Nel 2009 un redivivo Berlusconi dominava nuovamente le scene della politica italiana con il Pdl, il Partito Democratico era in ritirata dopo la recente ferita aperta della sconfitta, la Lega Nord raggiungeva picchi mai raggiunti così come l’Idv di Antonio di Pietro; a destra del Pdl tutto era più o meno narcotizzato dal partito di Berlusconi che prendeva l’arraffabile delle cosiddette liste minori e a sinistra del Pd si era appena consumata l’ennesima scissione dal partito della Rifondazione Comunista: Nichi Vendola, assieme ai Verdi, al Psi e a parti del Pdci, aveva dato vita al cartello elettorale che, di lì a qualche mese, avrebbe dato vita a “sinistra ecologia libertà”.
Non vi era ancora traccia, però, dei tredici mesi di governo tecnico guidato da Mario Monti e le sue misure lacrime e sangue, così come non era ancora presente in maniera così massiccia il Movimento 5 stelle.
Le liste civiche a 5 stelle andavano ancora formandosi e non riscuotevano il successo che ora possiede il movimento che dovrà decidere, quindi, a quale federazione dell’Europarlamento aderire.
Il tema dello scetticismo riguardo l’Ue, comunque, si è fatto largo negli ultimi tempi e proprio nell’anno appena trascorso, diverse formazioni politiche di diversi paesi dell’Ue hanno fatto riferimento ad un possibile referendum sull’Euro e sull’Unione Europea.

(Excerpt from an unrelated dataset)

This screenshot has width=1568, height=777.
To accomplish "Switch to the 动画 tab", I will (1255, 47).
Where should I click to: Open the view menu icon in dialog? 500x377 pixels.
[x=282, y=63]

Insomma, di fattori diversi ce ne sono e anche molti: dall’euroscettiscismo all’europopulismo, dal nuovo sistema di voto per le europee alle federazioni dei partiti all’interno del parlamento europeo. Per sbrogliare il bandolo della matassa abbiamo contattato il prof. Arduino Paniccia,  docente di Studi Strategici e Relazioni Internazionali alla Facoltà di Scienze Politiche di Trieste, autore del volume “Trasformare il Futuro”.

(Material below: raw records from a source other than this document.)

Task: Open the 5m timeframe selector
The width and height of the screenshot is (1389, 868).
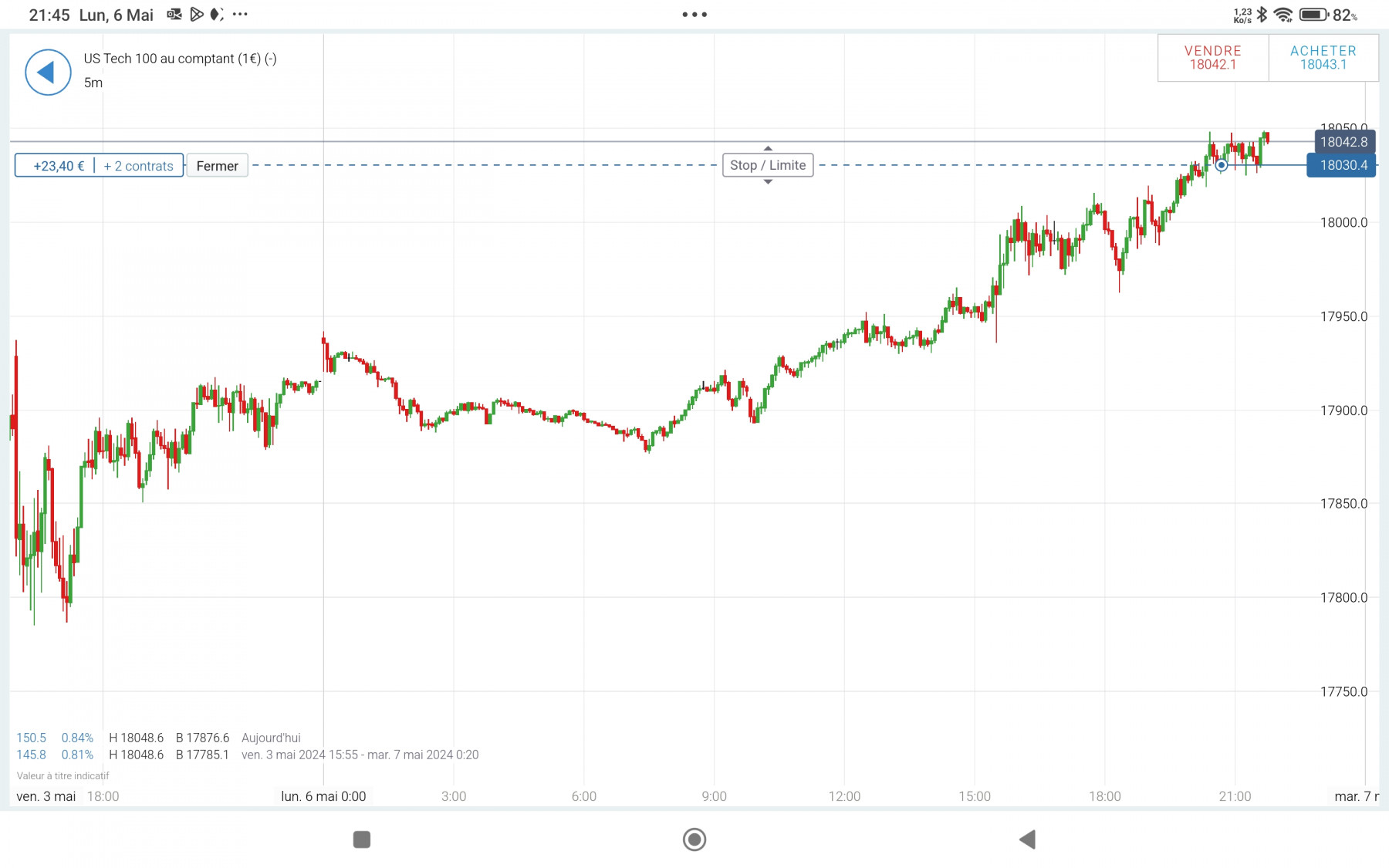Action: tap(93, 83)
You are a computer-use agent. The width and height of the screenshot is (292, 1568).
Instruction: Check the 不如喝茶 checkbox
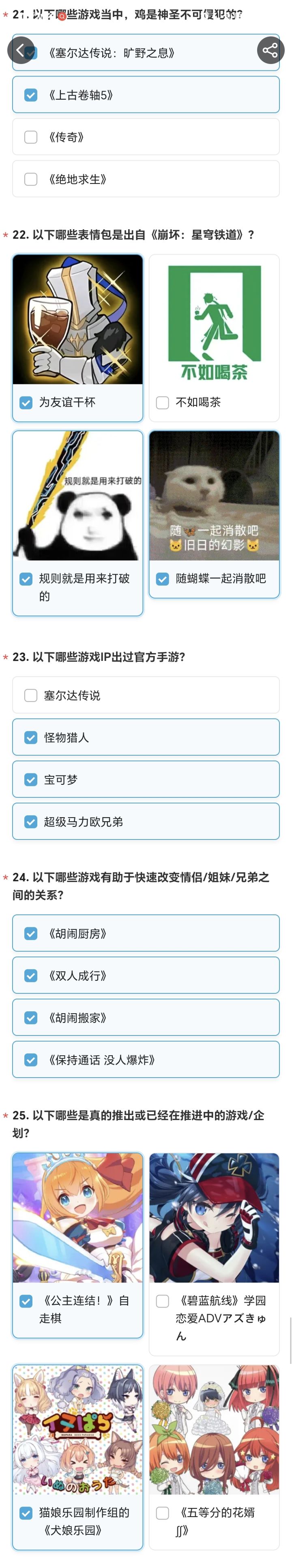[162, 403]
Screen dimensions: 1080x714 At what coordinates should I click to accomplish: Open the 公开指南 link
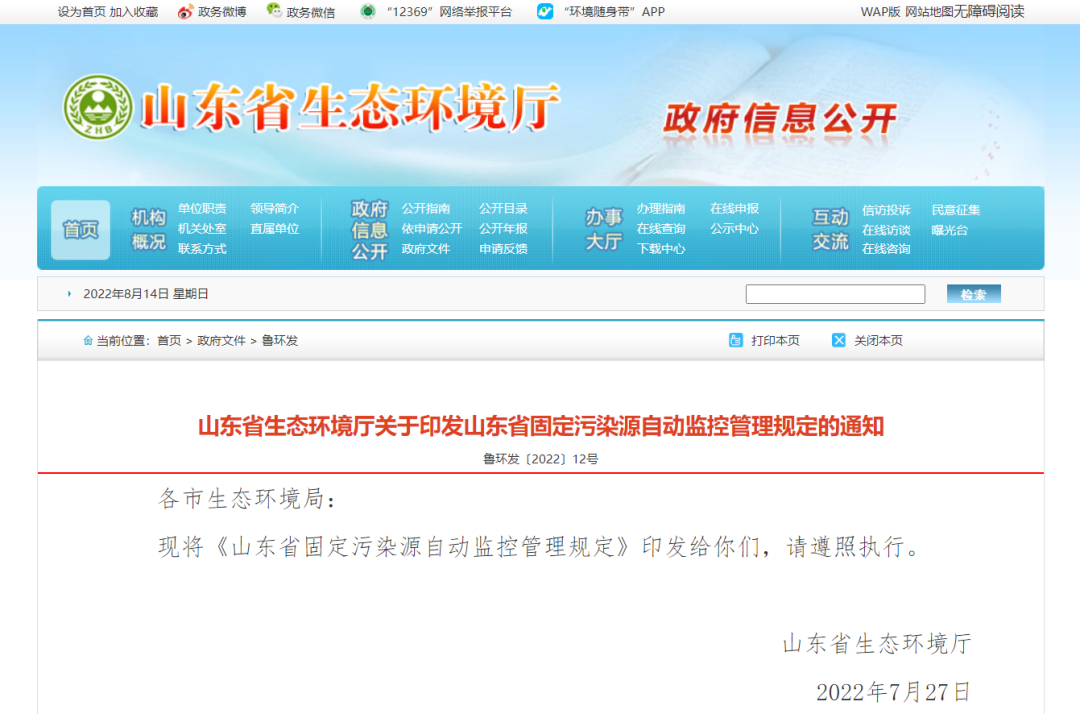[x=426, y=208]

Alle prossime elezioni europee, dunque, si voterà con un sistema diverso da quello del 2009 ma per Paniccia questa che verrà sarà l’ “elezione più importante, dalla prima che si è tenuta, per l’elezione del Parlamento Europeo. E questo sia per il nuovo sistema di voto che  per quanto mi riguarda non è così influente nei suoi aspetti strutturali, sia dal punto di vista politico. Il nuovo sistema di voto tenta di fare due cose: portare il Parlamento più vicino ai cittadini che lo votano e portare il Parlamento più vicino, anzi, strettamente collegato alla Commissione. Tentare di fare quello che già è stato fatto nella storia dei governi nazionali: cioè di portare il Parlamento che esprime, sostanzialmente, il governo. Questo è un tentativo della tecnocrazia europea, della burocrazia europea, di salvare capre e cavoli. Perché salvare capre e cavoli? Perché queste sono le elezioni più determinanti, più pericolose, più sostanziose, della storia dell’Unione europea. Perché queste elezioni potrebbero – anziché raggiungere due obiettivi anzidetti (avvicinamento del Parlamento al popolo europeo  e avvicinamento del Parlamento al Governo Europeo), diventare un referendum contro l’unione germanica europea o unione dei paesi del Nord, chiamiamola così in termini strategici, o potrebbero diventare il luogo dell’astensione. Questo è il duplice aspetto, la duplice analisi: se uno conduce un’analisi sui sistemi e sul voto, allora può fare un’analisi che, secondo me, non serve a moltissimo; mentre invece, l’altro tipo di analisi, detiene, antestante, il vero problema problema politico: Unione Europea “sì” o “no”,  Euro “sì” o “no” oppure disinteresse ed astensione.”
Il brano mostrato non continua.